• **PROBLEM TO SOLVE**
Please copy, word for word, the part of the material that opens with the line containing "Image resolution: width=1280" and closes with the line containing "the colored stripe", including both of those lines.

• **TASK DATA**

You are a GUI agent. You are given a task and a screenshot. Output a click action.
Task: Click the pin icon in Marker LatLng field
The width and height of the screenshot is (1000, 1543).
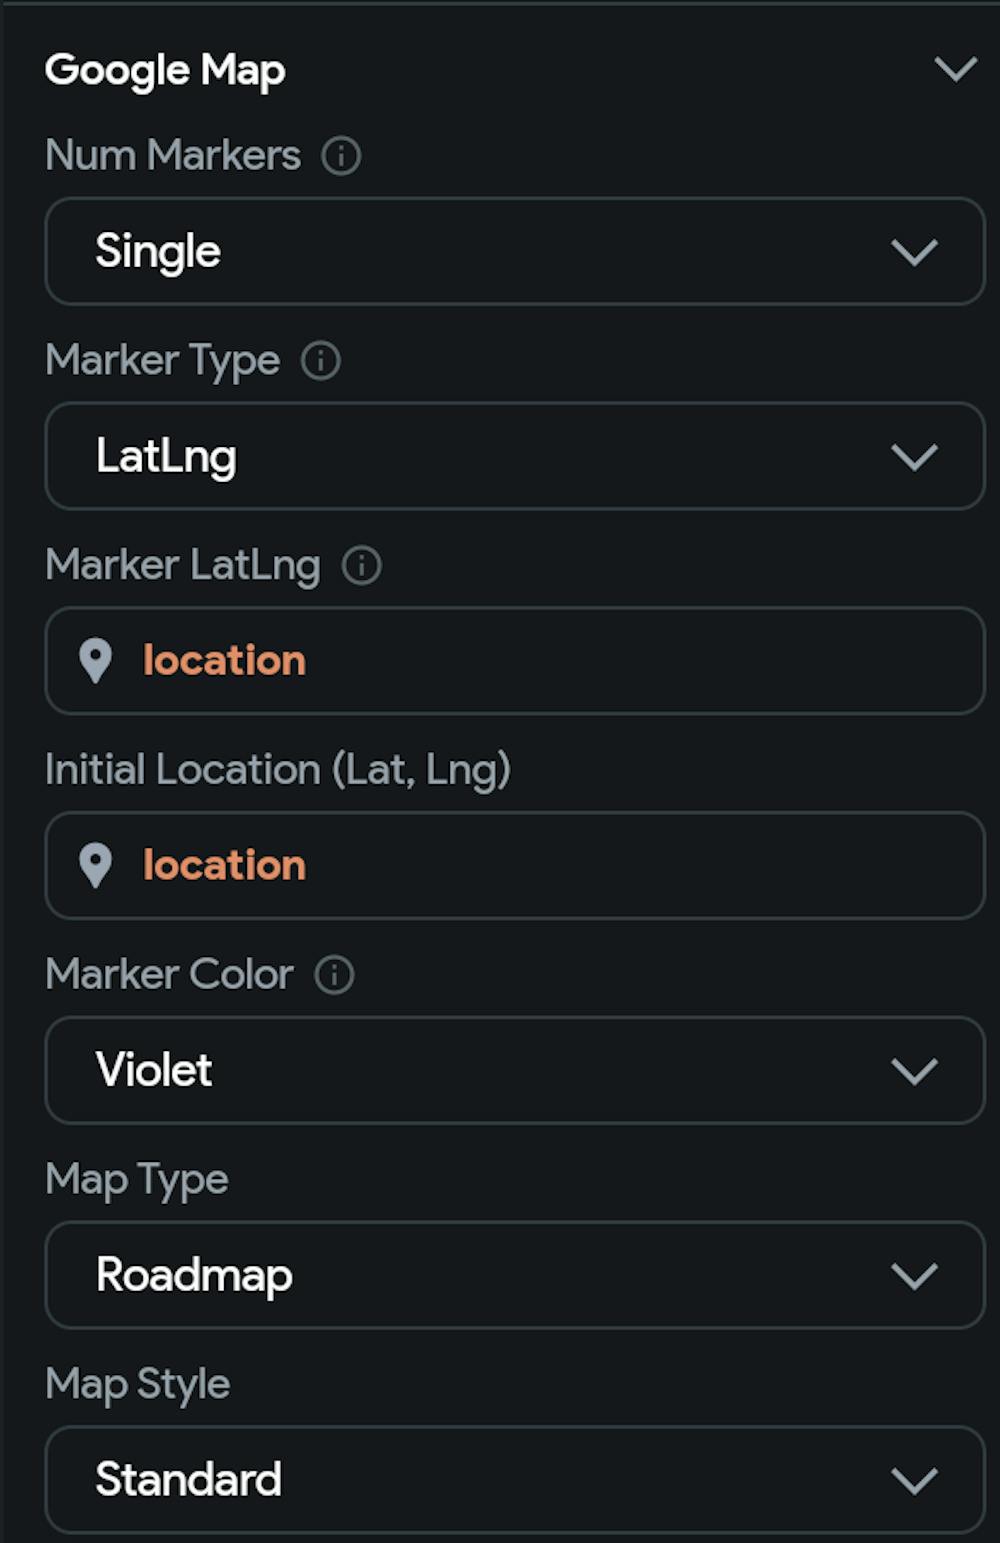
==
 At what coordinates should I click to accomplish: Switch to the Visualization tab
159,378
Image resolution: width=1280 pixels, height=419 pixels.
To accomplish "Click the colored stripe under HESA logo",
---
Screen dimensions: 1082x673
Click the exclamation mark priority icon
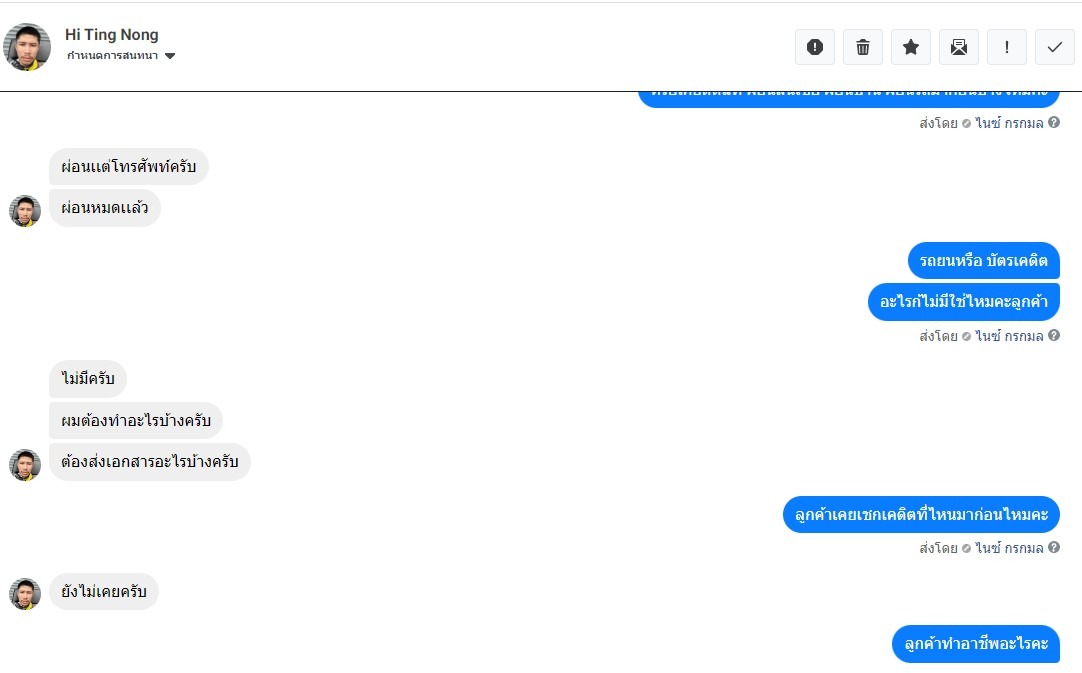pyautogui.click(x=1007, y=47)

• **FINISHED EXERCISE**
Image resolution: width=1280 pixels, height=419 pixels.
To accomplish "Click the colored stripe under HESA logo",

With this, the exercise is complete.